Here’s how a HISA stacks up:
| Account type | Potential return | Accessibility | Contribution limit | Risk | Best for |
| High Interest Savings Account | Higher than a regular savings account | Instant access – withdraw anytime | No limit | None | Short-term goals, emergency funds |
| Regular savings account | Low | Instant access – withdraw anytime | No limit | None | Everyday savings |
| Tax-Free Savings Account (TFSA) | Depends on investments held | Generally high – withdrawal rules depend on the nature of investment | Annual limit set by CRA ($7,000 in 2026; cumulative if unused) | Varies (depends on what you invest in) | Both short- and long-term savings |
| Non-registered investments (stocks, ETFs, GICs) | Depends on investments held | Medium – withdrawal rules depend on the nature of investment | No limit | Varies (depends on what you invest in) | Long-term growth |
| Registered Retirement Savings Plan (RRSP) | Depends on investments held | Low (withdrawal restrictions) | 18% of previous year’s earned income (up to CRA maximum) | Varies (depends on what you invest in) | Retirement savings |
Why you should consider a High Interest Savings Account
If you want your money to grow safely while staying within reach, a HISA offers an excellent balance. It’s a low-stress, low-risk way to build your savings and see consistent returns.

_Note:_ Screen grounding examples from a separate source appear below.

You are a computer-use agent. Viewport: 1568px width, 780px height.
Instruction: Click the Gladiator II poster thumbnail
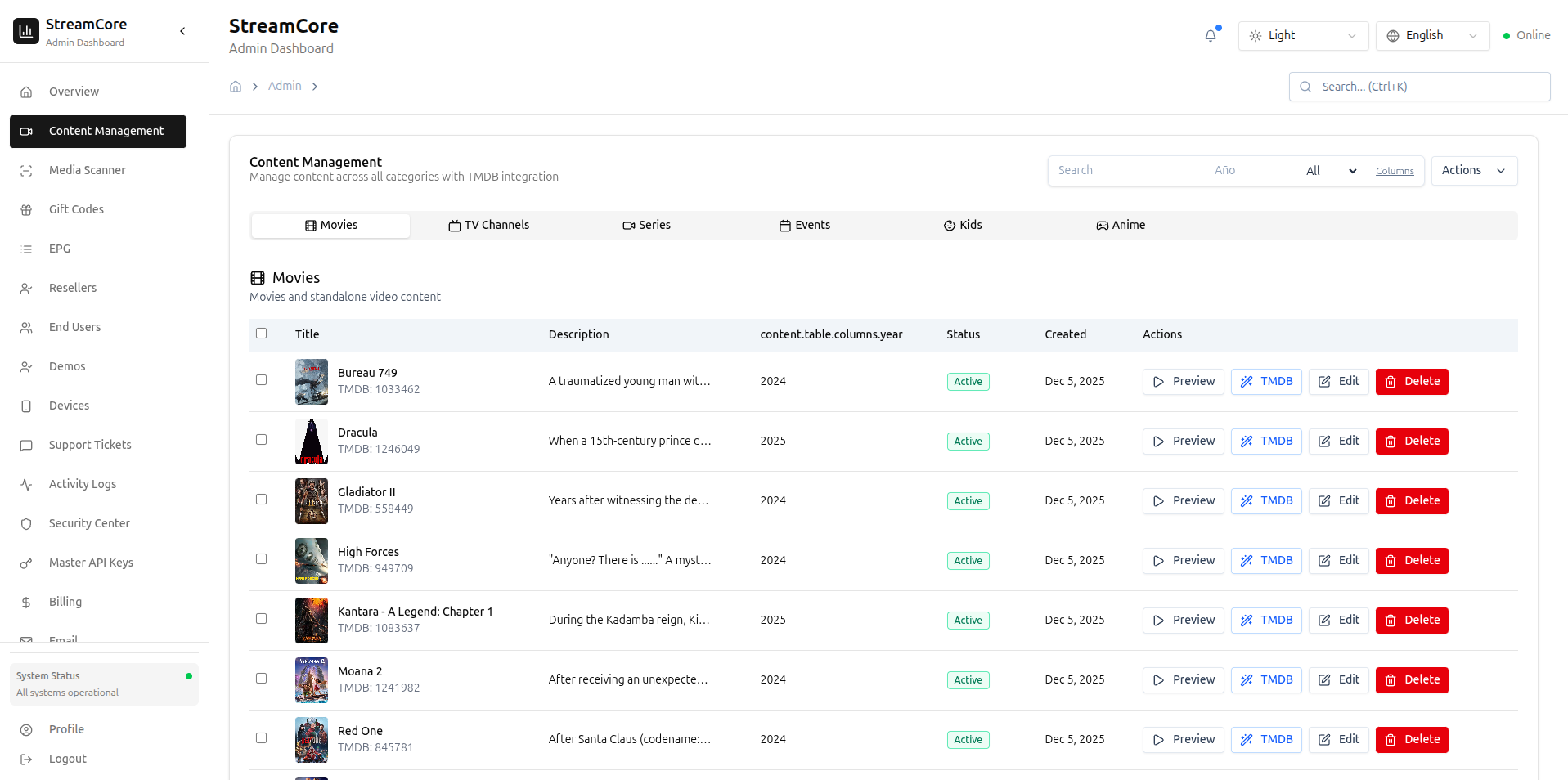[x=312, y=501]
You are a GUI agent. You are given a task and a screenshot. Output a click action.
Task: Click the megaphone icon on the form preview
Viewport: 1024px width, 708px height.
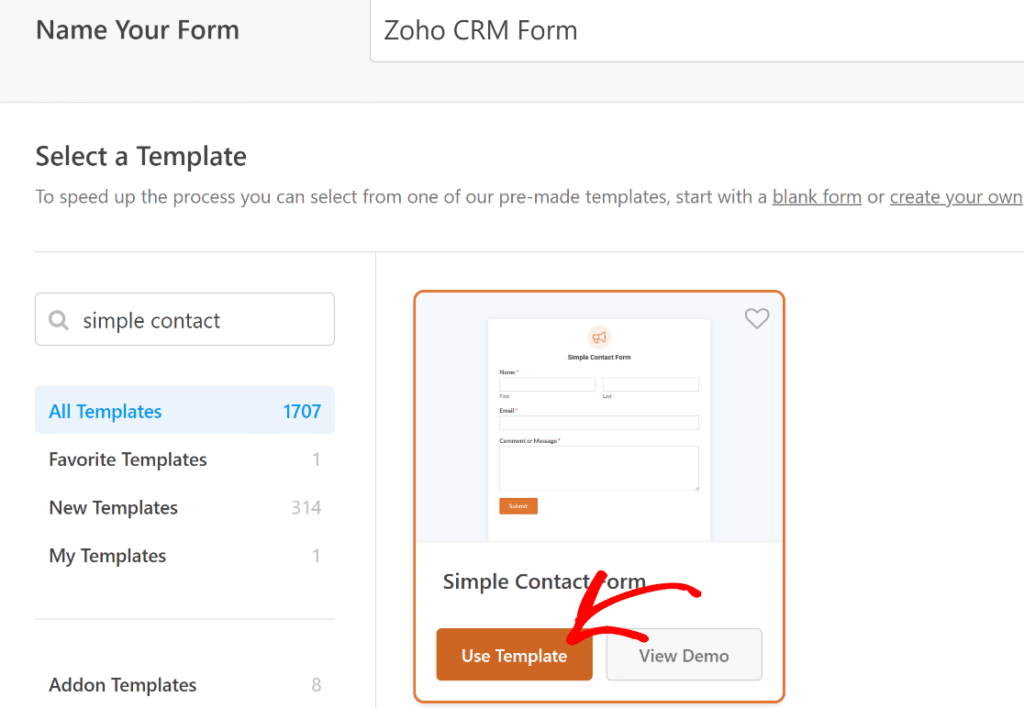(599, 337)
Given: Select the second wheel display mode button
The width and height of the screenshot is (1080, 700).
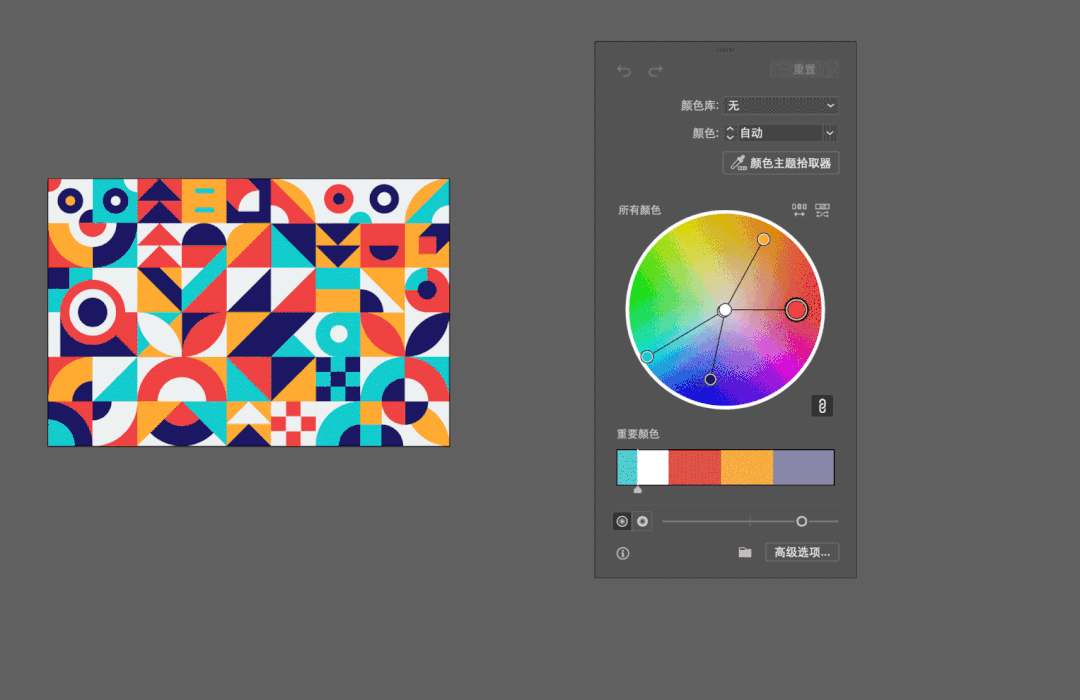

Maybe you’re saving for something specific – like a wedding, a new car or a home renovation – or maybe you want to be ready for whatever life brings you. Either way, a High Interest Savings Account can help you get there faster, without sacrificing flexibility or peace of mind.
Final thoughts on High Interest Savings Accounts
Saving doesn’t have to be complicated. A High Interest Savings Account is a straightforward, reliable way to grow your money without taking on risk or locking it away.
And, you don’t have to be a seasoned investor to start earning interest. You just have to take the first step. Open an account, set up an automatic transfer and watch your savings grow over time.
This article is intended as general information only and is not to be relied upon as constituting legal, financial or other professional advice. A professional advisor should be consulted regarding your specific situation. Information presented is believed to be factual and up-to-date but we do not guarantee its accuracy and it should not be regarded as a complete analysis of the subjects discussed. All expressions of opinion reflect the judgment of the authors as of the date of publication and are subject to change. No endorsement of any third parties or their advice, opinions, information, products or services is expressly given or implied by Royal Bank of Canada or any of its affiliates.